The USC is an individualised tax, meaning that a person’s liability to the tax is determined on the basis of his/her own individual income and personal circumstances. This means that a married couple, or civil partners, both aged 70 or over can earn up to €60,000 per annum each and not be subject to the higher rates of USC. In addition, the USC does not apply to social welfare payments such as the contributory and non-contributory State pensions. Such social welfare payments are excluded when determining if a person aged over 70 has income that exceeds the €60,000 per annum threshold.

Additionally, it should be noted that those aged 65 and over are currently treated more favourably under the Irish income tax system than the generality of taxpayers. For example, persons aged 65 or over may avail of the age tax credit, which currently amounts to €245 per year for single persons or €490 per year for married couples or civil partners. Persons aged 66 and over are also exempt from PRSI.
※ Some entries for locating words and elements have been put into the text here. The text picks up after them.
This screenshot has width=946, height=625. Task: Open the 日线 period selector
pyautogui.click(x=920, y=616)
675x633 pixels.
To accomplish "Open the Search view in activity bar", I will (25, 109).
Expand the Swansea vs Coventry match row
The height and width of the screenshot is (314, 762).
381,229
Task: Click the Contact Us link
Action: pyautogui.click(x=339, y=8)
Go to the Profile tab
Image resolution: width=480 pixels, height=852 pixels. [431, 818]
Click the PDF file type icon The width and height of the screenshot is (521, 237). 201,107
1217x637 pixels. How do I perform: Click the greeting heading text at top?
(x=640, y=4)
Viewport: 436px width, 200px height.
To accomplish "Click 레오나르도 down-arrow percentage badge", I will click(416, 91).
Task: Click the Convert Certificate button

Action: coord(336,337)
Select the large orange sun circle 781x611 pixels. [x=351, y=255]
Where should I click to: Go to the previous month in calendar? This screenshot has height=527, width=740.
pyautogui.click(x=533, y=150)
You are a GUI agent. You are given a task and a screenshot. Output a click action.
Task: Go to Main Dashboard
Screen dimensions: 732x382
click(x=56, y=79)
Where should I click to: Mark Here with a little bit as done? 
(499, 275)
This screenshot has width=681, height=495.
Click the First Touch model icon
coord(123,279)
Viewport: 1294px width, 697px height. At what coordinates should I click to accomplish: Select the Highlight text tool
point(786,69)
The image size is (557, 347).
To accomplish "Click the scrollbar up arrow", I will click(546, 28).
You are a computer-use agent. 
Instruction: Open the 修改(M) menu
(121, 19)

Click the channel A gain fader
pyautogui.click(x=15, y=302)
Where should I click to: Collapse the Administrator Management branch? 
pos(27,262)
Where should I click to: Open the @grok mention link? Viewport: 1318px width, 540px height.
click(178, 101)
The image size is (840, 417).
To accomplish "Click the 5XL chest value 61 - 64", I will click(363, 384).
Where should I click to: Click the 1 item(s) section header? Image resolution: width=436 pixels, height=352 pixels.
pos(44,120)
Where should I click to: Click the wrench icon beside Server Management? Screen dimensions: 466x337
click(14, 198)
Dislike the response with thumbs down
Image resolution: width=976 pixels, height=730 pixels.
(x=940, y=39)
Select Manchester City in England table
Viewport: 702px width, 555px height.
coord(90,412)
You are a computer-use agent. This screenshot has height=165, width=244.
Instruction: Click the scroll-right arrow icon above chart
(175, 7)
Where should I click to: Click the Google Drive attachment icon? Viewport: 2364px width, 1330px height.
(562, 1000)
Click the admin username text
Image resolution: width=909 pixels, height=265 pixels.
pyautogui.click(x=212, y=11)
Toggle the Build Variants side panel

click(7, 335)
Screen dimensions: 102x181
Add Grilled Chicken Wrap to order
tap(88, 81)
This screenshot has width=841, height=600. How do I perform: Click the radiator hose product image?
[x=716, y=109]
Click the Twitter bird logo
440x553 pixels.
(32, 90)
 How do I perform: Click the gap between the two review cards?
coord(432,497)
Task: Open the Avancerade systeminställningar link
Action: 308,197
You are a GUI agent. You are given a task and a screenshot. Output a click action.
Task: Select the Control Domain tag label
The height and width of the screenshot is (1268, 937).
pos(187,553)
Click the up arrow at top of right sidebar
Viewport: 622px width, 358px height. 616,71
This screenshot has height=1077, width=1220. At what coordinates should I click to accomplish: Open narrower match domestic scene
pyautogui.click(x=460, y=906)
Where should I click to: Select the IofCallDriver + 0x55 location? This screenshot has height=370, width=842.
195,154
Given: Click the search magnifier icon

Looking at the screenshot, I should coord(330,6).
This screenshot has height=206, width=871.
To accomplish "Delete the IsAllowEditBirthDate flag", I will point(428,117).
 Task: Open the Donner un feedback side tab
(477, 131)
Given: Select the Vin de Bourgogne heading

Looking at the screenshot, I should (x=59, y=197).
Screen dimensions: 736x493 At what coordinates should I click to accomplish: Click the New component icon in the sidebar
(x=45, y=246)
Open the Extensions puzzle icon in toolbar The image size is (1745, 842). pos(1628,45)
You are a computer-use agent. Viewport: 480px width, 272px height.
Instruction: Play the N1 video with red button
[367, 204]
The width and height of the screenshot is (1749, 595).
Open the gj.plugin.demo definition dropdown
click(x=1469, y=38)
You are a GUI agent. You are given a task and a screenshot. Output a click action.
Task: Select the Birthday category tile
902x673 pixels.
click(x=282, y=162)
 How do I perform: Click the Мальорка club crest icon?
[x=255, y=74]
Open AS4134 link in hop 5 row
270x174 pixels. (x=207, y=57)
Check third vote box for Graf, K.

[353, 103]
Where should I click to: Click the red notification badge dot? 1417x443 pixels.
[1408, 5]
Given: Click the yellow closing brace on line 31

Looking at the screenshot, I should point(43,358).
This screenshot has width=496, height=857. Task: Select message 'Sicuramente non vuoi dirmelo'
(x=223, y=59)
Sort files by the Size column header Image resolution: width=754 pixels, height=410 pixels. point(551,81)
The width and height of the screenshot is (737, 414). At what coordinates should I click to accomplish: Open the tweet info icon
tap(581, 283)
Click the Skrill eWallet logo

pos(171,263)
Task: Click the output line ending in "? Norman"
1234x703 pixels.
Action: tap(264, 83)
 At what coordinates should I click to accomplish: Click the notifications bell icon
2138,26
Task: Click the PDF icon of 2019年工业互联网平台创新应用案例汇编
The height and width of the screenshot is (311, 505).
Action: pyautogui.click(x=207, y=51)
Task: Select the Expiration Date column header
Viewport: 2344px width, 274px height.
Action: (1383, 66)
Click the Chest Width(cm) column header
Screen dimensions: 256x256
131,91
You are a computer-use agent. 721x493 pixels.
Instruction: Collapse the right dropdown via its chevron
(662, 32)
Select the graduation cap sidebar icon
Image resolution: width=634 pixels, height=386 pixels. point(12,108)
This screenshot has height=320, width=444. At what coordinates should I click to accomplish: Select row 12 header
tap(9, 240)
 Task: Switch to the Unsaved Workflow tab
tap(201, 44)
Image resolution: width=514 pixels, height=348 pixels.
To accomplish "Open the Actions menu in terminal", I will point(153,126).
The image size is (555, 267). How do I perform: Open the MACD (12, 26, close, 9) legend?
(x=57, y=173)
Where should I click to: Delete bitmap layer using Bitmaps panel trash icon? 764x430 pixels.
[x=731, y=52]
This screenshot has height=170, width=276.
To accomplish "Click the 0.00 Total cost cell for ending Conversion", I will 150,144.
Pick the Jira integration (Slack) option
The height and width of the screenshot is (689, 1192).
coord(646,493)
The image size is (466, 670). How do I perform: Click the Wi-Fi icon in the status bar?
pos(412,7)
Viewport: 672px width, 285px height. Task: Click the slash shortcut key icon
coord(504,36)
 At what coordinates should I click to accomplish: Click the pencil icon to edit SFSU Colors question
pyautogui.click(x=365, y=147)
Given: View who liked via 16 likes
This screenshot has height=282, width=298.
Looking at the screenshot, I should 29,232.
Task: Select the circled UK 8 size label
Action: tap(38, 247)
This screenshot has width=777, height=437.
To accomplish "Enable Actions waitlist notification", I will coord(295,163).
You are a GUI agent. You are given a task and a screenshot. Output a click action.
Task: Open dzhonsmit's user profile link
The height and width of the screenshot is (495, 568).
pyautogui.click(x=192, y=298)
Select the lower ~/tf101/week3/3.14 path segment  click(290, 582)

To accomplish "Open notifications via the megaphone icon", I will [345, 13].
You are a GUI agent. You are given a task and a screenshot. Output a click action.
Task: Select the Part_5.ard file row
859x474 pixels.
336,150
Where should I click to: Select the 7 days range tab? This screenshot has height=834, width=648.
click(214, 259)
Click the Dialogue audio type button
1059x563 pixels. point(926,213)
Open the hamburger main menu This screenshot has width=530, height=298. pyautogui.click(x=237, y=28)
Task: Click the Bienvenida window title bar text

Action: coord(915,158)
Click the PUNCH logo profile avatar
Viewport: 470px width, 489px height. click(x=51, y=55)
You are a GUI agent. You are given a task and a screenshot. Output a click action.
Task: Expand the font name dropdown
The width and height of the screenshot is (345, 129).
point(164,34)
As such, I have no current plans to increase the threshold for the reduced rate of USC for persons aged 70 or over.

The Commission on Taxation and Welfare recently reviewed the tax system in the round. The Commission recommended that age should be removed as a factor for determining the charge to income tax and USC, as it breaches the principle of horizontal equity and the concept of inter-generational equity. Further information is available at the following link: www.gov.ie/en/publication/7fbeb-report-of-the-commission/

Finally, my Department is currently undertaking a review of the personal tax system, which will take account of the Commission on Taxation and Welfare recommendations and other personal tax matters.